READING PASSAGE
■ ■ ■
I'm the co-founder of the Stimson Center, ranked among he top ten think tanks in the United States focusing on hard problems of international security. I've received the Carnegie Endowment for International Peace’s lifetime achievement award for my work to prevent the testing and use of nuclear weapons, to prohibit chemical weapons, to promote confidence and security building measures in South Asia, and to prevent warfare in space.
My story, like so many others, begins with an immigrant’s tale -- a frightened ten-year old girl who made her way with an older brother from the Lithuanian-Polish border to Ellis Island. That girl, my mother, joined the rest of her family in Dorchester, Massachusetts, where my grandfather, an inn-keeper in the Old Country, set up a small convenience store. My mother found the love of her life hanging around that store. My father's parents emigrated from Ukraine. Born in America, he dropped the last two syllables from his name to improve his prospects in life when he married. When my father could afford the down payment on a six-room house, he moved the family out of our tenement apartment to Sharon, Massachusetts. My parents wanted their children to do what they couldn't. Their dreams, including going to college, were invested in my sisters and me, and we are a reflection of them.
When I was thirteen, my dad, a blue-collar worker, succumbed to cancer – probably from making munitions at the Watertown Arsenal during World War II. With the help of civic organizations in Sharon, I received enough money to enter Franklin & Marshall College. I worked my way through college, starting as a dishwasher. With the help of a history teacher, I discovered, like the Scarecrow in the Wizard of Oz, that I had a brain. I then went to The Johns Hopkins School of Advanced International Studies where I studied diplomacy and the Middle East. To pass my Arabic proficiency exam, I spent the summer of 1969 at Berkeley, where I learned much besides Arabic. I spent the summer of 1970 at the American University in Cairo, when I seized the opportunity to travel to Syria, Lebanon and upper Egypt.
■ ■ ■
RECORDED INFORMATION
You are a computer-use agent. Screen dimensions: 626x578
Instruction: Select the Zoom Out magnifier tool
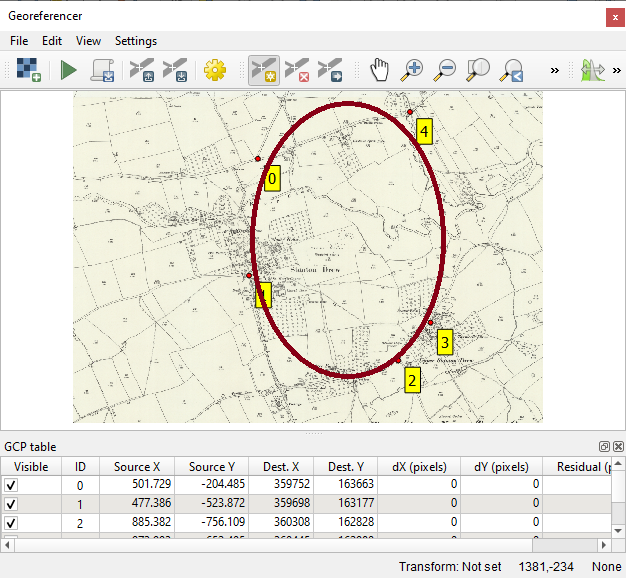coord(445,70)
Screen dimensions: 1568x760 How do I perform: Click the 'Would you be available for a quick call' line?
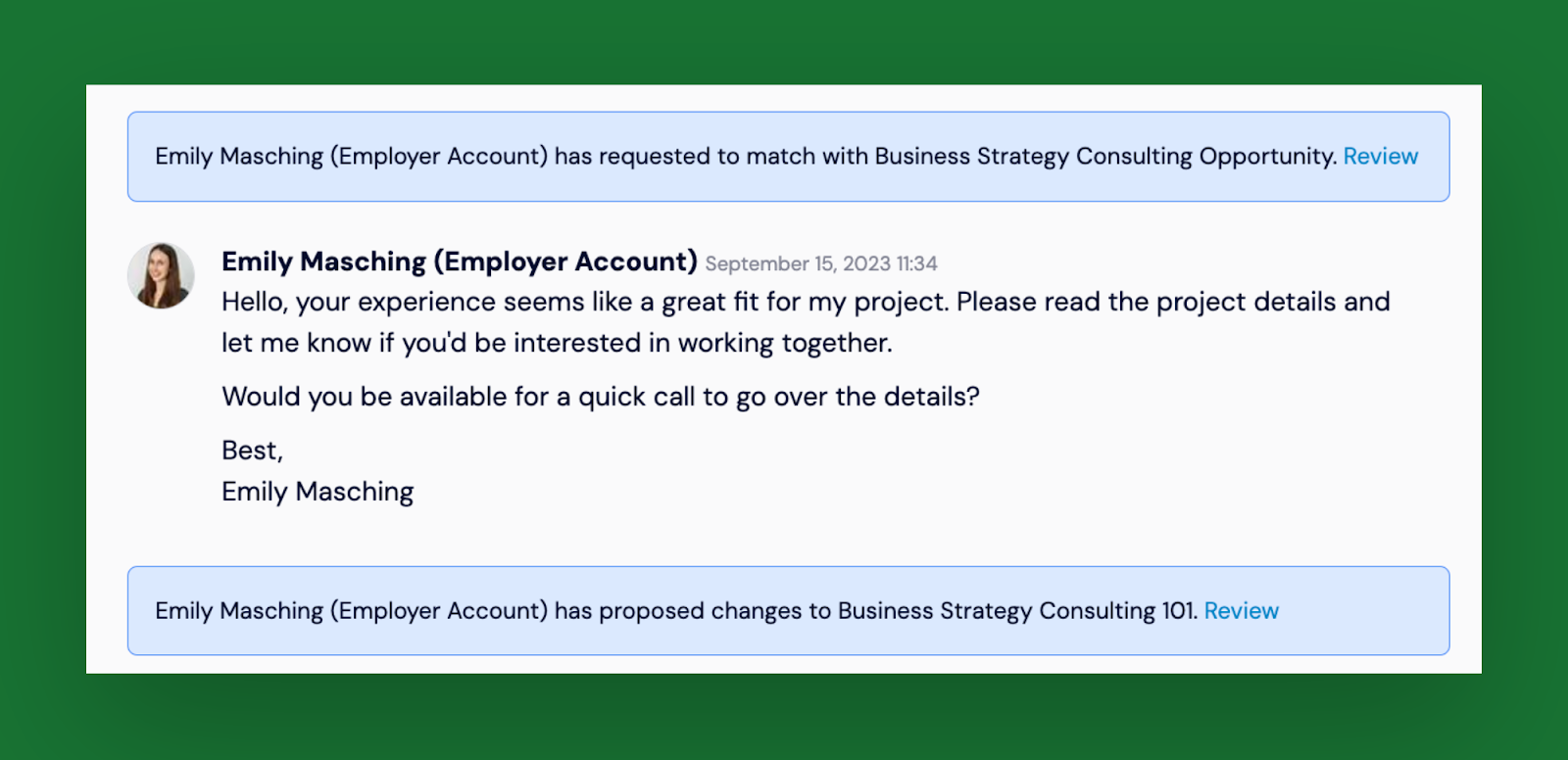coord(601,397)
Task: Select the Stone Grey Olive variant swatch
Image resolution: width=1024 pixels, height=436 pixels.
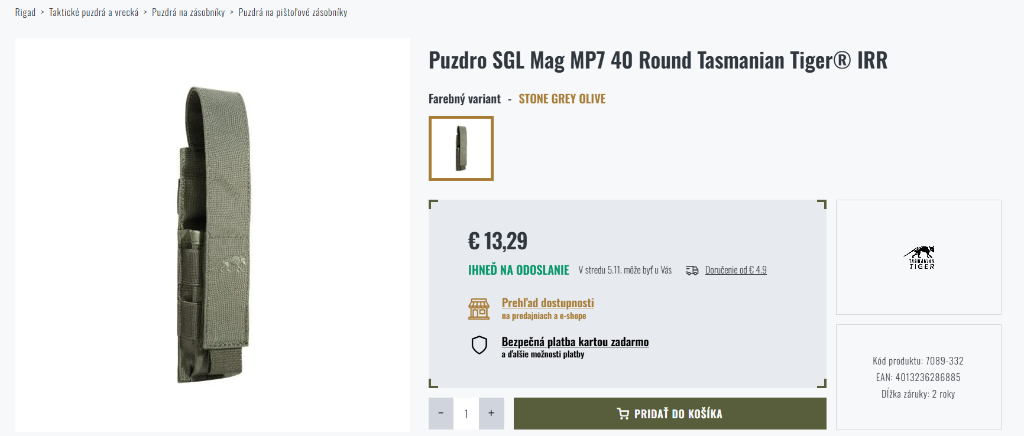Action: [x=461, y=148]
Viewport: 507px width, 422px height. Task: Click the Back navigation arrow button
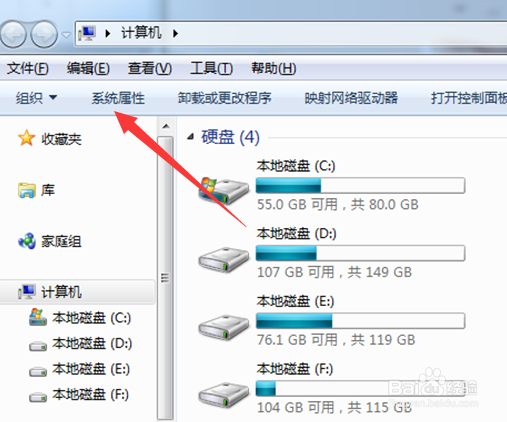pos(13,34)
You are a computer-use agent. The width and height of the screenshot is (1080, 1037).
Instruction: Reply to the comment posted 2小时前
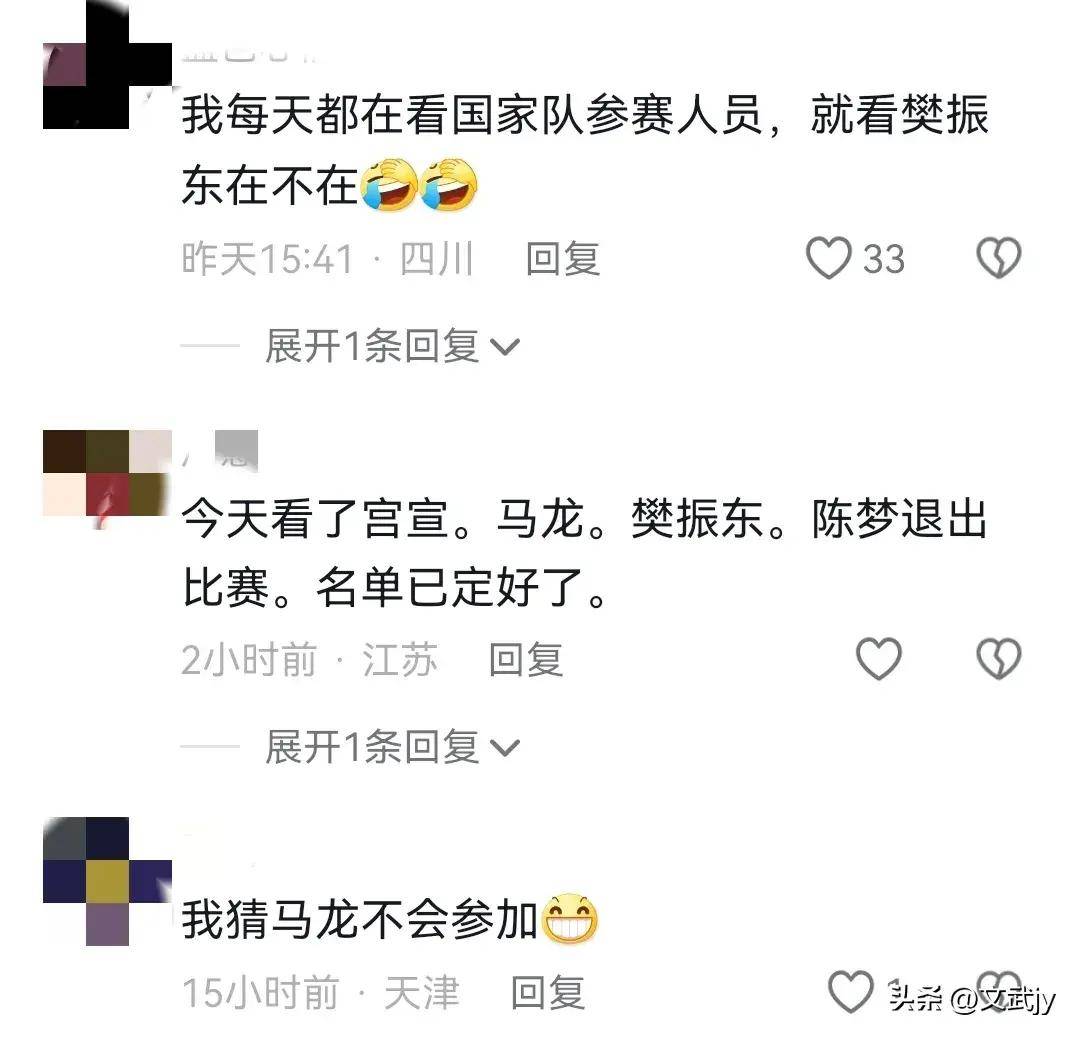tap(526, 660)
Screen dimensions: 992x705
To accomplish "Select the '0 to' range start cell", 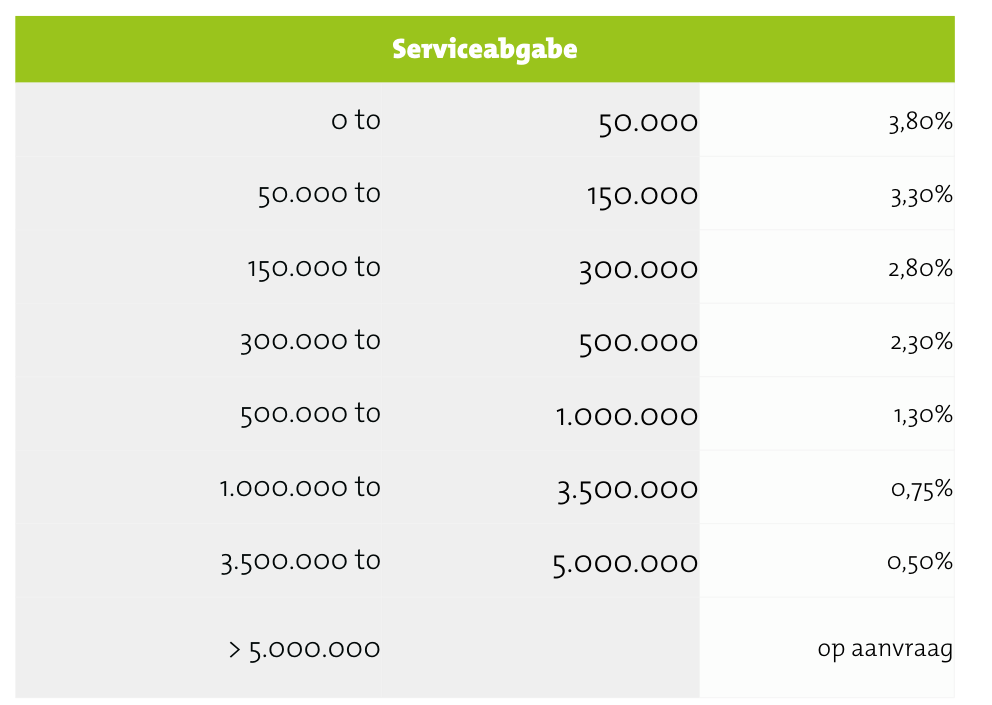I will (356, 120).
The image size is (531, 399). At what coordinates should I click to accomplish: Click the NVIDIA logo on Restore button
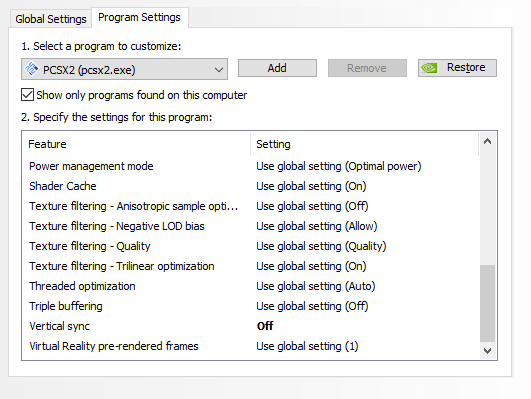pyautogui.click(x=429, y=68)
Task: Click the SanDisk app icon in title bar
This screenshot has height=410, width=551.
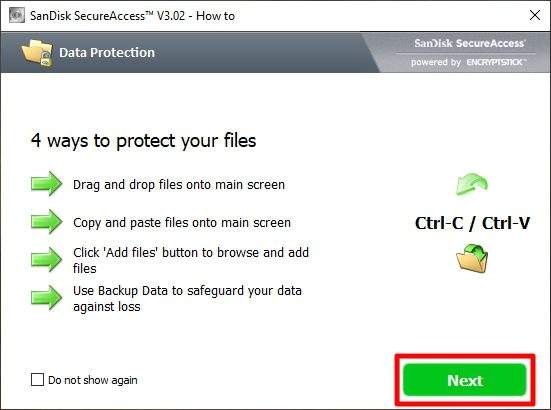Action: tap(17, 15)
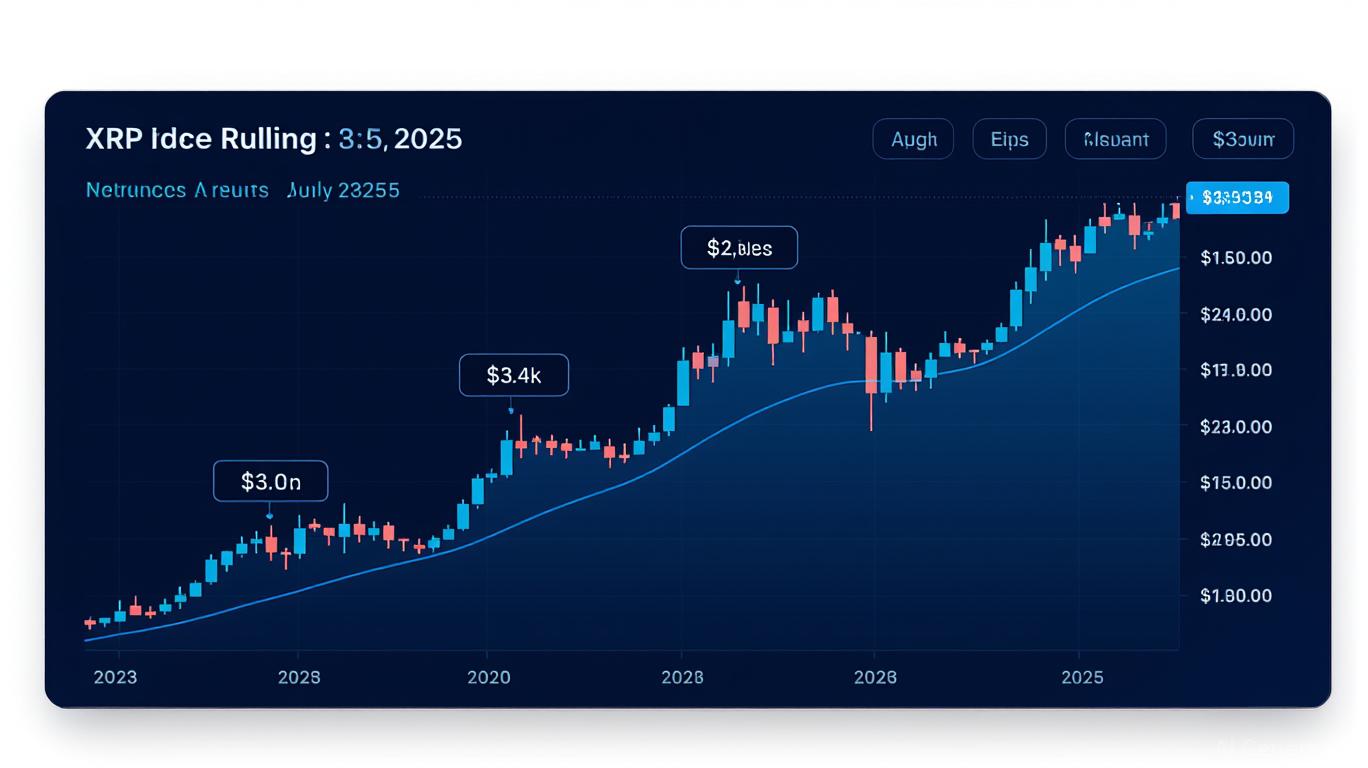
Task: Select the "$295.00" price axis label
Action: pos(1236,539)
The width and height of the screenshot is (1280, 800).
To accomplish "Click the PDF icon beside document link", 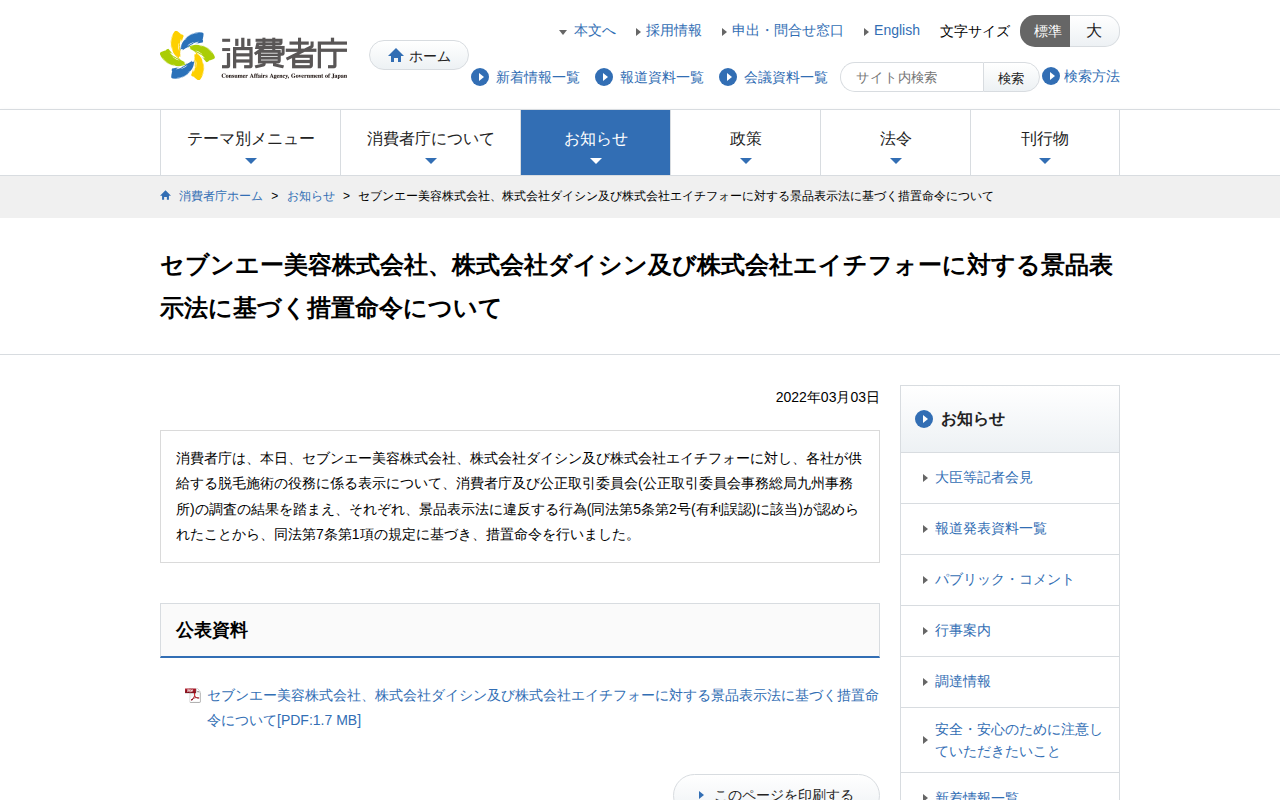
■ ■ ■
EXERCISE 1
In the memoir passage, what did the narrator's grandfather set up in Dorchester, Massachusetts?
EXERCISE 2
Write the next part of the memoir passage about the narrator's life and career, starting after its final sentence.
The listing isn't needed for this work.

ANSWER SPACE 1
A small convenience store.

ANSWER SPACE 2
I also majored in anti-war activism at graduate school. After returning from Cairo, I helped start up a non-profit to help my fellow citizens rethink the Vietnam War and U.S. foreign policy. Then I worked on Capitol Hill. After Jimmy Carter’s election, I joined the State Department, where I began working on nuclear arms control. The Reagan administration wanted me to leave and, with a Council on Foreign Relations Fellowship, I wrote my first book at Princeton. After returning to Washington, I worked at the Carnegie Endowment for International Peace for six years before co-founding the Stimson Center in 1989.
Our founding motto at Stimson was “Pragmatic Steps Toward Ideal Objectives.” Stimson is ranked in the top one per cent of all U.S. think tanks even though we still lack an endowment. We excel at policy entrepreneurship and helping young talent advance professionally. After stepping down as the founding President and CEO of Stimson in 2000, I taught for nine years at the University of Virginia as a professor of practice in the Politics Department, while continuing to work on my projects at Stimson.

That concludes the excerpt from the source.